(The Turkish Post) – SUNA YAMAN
Siyasete yönelik bakış açısı, kuşaklar arasında ciddi farklılıklar gösterebiliyor. Son yıllarda gençlerin, özellikle Z kuşağının, siyasete ilgisi ve beklentileri üzerine yapılan tartışmalar arttı. Bu genç kuşağın, önceki nesillerden ayrışmasının temel sebepleri ekonomik şartlar, dijitalleşme ve sosyo-politik olaylar olarak gösteriliyor.
Z KUŞAĞI NEDEN FARKLI?
Z kuşağı, yani 1997 sonrası doğan gençler, önceki kuşaklara kıyasla dijital dünyayla büyüyen ve küresel gelişmelere daha hızlı erişebilen bir nesildir. İnternet ve sosyal medyanın etkisiyle farklı düşünce ve ideolojilere daha çabuk ulaşan bu kuşak, bireysel özgürlükler, çevrecilik, sosyal adalet ve ekonomik eşitsizlik gibi konularda daha hassas ve aktif bir tavır sergiliyor. Z kuşağı, siyaseti yalnızca seçim zamanlarında oy kullanmaktan ibaret görmüyor; aksine, sosyal medya platformlarında anlık olarak gelişen olaylara tepkilerini dile getiriyor ve toplumsal hareketlerde aktif rol alıyor.

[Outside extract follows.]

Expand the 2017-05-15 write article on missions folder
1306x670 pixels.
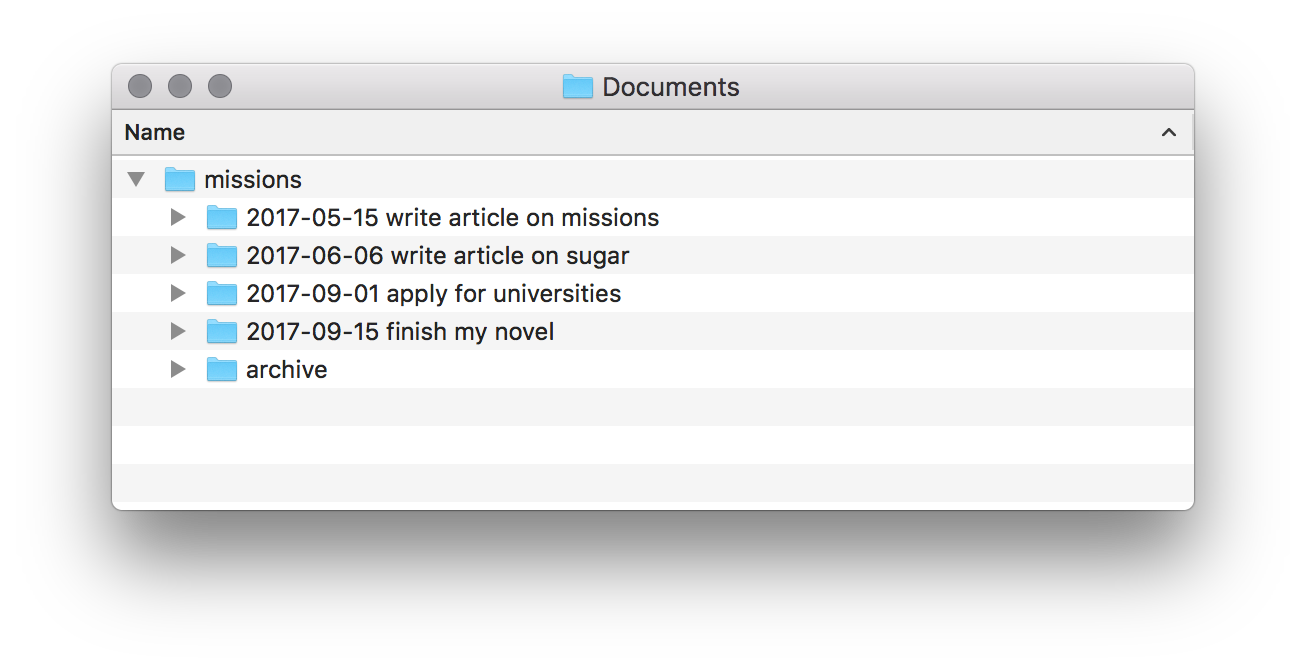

EKONOMİK ŞARTLAR GENÇLERİN SİYASETE İLGİSİNİ NASIL ETKİLİYOR?
Ekonomik şartlar, gençlerin siyasete bakışını en çok etkileyen faktörlerden biri. Türkiye’de ve dünyada artan işsizlik, hayat pahalılığı ve barınma sorunları, gençlerin yaşamını doğrudan etkiliyor. Z kuşağı, ekonomik gelecekleriyle ilgili ciddi kaygılar taşıyor ve bu kaygılar, onları siyasete daha fazla ilgi göstermeye yönlendiriyor. Gençler, ekonomik refahın artması, fırsat eşitliği ve iş güvencesi gibi taleplerini daha güçlü bir şekilde dile getiriyor.
Özellikle üniversite mezunu gençler, iş bulma konusunda ciddi zorluklarla karşılaşıyor ve bu durum, mevcut siyasi sistemlere ve partilere olan güvenlerini sarsıyor. Ekonomik krizler, gençlerin siyasetten beklentilerini de değiştiriyor; daha çok somut ve hızlı çözüm önerileri talep ediyorlar.
PARTİLER GENÇLER İÇİN NE YAPIYOR?
Siyasi partiler, gençlerin artan ilgisini fark ederek onlara yönelik politikalar geliştirmeye çalışıyor. Gençlik kolları ve gençlerin taleplerine uygun programlar oluşturan partiler, eğitim, işsizlik, çevre ve dijital haklar gibi konularda çözüm önerileri sunuyor. Ancak bu çabaların gençler tarafından ne kadar samimi bulunduğu tartışmalıdır. Z kuşağı, geleneksel siyaset diline mesafeli yaklaşırken, yenilikçi ve kapsayıcı politikalara daha fazla değer veriyor. Ayrıca, siyasette gençlere daha fazla yer verilmesi gerektiğini savunuyorlar.
SİVİL TOPLUMDA GENÇLER NE KADAR AKTİF?
Z kuşağı sadece siyasette değil, sivil toplum kuruluşları (STK) içinde de aktif bir rol oynamaktadır. Çevre koruma, insan hakları, kadın hakları ve hayvan hakları gibi konular başta olmak üzere birçok alanda faaliyet gösteren gençler, bu platformlarda toplumsal değişim için çalışıyorlar. Sosyal medyanın gücünü arkasına alan gençler, farkındalık yaratma ve harekete geçme süreçlerinde etkili bir rol üstleniyor.
Sonuç olarak, Z kuşağı, siyaseti geleneksel kalıpların dışında değerlendiren, ekonomik sorunların etkisiyle politikaya daha fazla ilgi duyan ve sivil toplum alanında aktif rol oynayan bir nesil olarak öne çıkıyor. Siyasi partiler ve liderler, gençlerin beklentilerine ve değişen dünya koşullarına uyum sağlamak zorunda. Gençler ise kendilerini ifade etme yollarını çeşitlendirerek siyasetin geleceğinde etkili bir aktör olma potansiyelini taşıyor.